Existing cross-modal retrieval methods typically rely on large-scale vision-language pair data. This makes it challenging to efficiently develop a cross-modal retrieval model for under-resourced languages of interest. Therefore, Cross-lingual Cross-modal Retrieval (CCR), which aims to align vision and the low-resource language (the target language) without using any human-labeled target-language data, has gained increasing attention. As a general parameter-efficient way, a common solution is to utilize adapter modules to transfer the vision-language alignment ability of Vision-Language Pretraining (VLP) models from a source language to a target language. However, these adapters are usually static once learned, making it difficult to adapt to target-language captions with varied expressions. To alleviate it, we propose Dynamic Adapter with Semantics Disentangling (DASD), whose parameters are dynamically generated conditioned on the characteristics of the input captions. Considering that the semantics and expression styles of the input caption largely influence how to encode it, we propose a semantic disentangling module to extract the semantic-related and semantic-agnostic features from the input, ensuring that generated adapters are well-suited to the characteristics of input caption. Extensive experiments on two image-text datasets and one video-text dataset demonstrate the effectiveness of our model for cross-lingual cross-modal retrieval, as well as its good compatibility with various VLP models.

Paper Structure

This paper contains 44 sections, 12 equations, 7 figures, 11 tables.

Figures (7)

  • Figure 1: Illustration of the variety of textual expressions and the difference between the traditional adapter and our DASD: (a) Captions of the same image are differently expressed in Chinese-specific ways. (b) Traditional adapters whose parameters are fixed once learned. (c) Our method extracts semantic-related and semantic-agnostic features from captions and thereby produces dynamic adapters (DA).
  • Figure 2: The illustration of our proposed Dynamic Adapter with Semantics Disentangling (DASD).
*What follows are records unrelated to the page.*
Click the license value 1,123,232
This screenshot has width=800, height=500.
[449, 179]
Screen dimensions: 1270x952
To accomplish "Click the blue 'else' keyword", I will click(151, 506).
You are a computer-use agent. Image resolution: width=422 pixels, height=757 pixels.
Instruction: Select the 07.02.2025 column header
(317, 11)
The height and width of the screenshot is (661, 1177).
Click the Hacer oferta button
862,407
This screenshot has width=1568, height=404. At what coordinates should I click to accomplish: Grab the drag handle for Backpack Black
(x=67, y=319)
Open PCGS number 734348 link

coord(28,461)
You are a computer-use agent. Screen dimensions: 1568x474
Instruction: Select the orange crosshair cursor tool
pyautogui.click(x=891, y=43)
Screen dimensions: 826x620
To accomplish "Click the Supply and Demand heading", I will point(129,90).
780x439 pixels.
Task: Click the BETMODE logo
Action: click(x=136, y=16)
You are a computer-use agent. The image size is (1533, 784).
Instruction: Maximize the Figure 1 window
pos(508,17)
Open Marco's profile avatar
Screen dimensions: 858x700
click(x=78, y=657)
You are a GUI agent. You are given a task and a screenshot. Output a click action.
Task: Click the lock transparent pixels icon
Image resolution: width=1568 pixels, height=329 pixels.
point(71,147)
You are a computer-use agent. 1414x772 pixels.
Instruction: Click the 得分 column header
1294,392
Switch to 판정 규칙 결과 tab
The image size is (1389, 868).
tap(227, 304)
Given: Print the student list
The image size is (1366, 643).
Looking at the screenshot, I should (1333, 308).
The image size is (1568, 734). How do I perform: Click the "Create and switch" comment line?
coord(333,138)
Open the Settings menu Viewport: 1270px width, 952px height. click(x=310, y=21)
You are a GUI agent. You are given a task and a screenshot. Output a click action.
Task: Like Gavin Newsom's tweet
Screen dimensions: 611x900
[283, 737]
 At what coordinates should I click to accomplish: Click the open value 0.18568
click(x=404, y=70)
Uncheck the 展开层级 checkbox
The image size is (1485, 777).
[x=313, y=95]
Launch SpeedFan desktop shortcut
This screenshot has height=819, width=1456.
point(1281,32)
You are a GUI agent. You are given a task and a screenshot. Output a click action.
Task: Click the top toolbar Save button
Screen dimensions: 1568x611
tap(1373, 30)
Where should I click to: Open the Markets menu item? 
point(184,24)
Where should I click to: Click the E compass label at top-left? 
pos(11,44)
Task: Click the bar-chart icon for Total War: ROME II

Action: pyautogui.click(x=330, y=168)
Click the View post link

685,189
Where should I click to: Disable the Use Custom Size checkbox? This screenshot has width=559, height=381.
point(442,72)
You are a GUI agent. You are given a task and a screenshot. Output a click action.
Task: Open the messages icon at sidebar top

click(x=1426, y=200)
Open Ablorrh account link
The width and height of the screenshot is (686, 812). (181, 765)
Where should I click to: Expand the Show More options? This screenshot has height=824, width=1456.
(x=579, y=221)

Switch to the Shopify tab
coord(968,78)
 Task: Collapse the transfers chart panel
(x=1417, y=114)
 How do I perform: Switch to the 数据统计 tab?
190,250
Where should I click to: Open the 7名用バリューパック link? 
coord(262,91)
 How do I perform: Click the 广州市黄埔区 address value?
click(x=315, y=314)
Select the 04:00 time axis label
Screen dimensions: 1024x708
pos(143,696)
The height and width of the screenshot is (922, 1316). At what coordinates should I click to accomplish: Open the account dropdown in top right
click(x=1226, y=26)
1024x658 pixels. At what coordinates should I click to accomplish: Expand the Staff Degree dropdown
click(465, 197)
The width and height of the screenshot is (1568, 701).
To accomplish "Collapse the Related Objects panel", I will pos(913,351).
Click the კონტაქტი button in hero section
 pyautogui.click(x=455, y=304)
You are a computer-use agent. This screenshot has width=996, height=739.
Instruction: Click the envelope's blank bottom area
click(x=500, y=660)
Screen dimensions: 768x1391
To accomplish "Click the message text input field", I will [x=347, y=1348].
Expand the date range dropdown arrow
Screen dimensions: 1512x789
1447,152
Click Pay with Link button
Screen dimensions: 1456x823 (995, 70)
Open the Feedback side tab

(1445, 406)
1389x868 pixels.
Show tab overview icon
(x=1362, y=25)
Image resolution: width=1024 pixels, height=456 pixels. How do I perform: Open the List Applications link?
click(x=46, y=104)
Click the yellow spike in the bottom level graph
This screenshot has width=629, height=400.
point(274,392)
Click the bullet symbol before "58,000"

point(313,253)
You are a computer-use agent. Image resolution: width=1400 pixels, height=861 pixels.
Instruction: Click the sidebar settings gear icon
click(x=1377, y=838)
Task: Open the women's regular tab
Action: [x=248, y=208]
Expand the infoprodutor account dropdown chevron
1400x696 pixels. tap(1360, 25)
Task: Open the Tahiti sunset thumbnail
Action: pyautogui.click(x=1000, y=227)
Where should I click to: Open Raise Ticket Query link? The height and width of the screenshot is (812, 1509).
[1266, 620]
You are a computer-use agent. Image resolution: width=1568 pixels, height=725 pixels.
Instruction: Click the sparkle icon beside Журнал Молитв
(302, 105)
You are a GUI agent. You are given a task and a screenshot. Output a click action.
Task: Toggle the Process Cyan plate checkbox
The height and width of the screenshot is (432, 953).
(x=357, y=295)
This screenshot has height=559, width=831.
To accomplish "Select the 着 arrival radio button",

To make dynamic adapters in the target-language branch $\Phi^T$ exactly match its input $S^T$, semantics disentangling is performed to extract semantic-related and semantic-agnostic features ($f^{sr}$ and $f^{sa}$) from $S^T$ and then generate input-conditional parameters (shown in the leftmost branch). The source-language branch $\Phi^S$ and visual branch $\Phi^V$ are provided by the frozen VLP model.
  • Figure 3: Visualization of the semantic-agnostic features extracted from 200 randomly-selected Chinese sentences in MSCOCO testset.
  • Figure 4: Performance of our model varies with the number of pretrained layers employed for semantic disentangling.
  • Figure 5: Visualization of the semantic-related features extracted from 200 randomly-selected Chinese sentences in MSCOCO testset.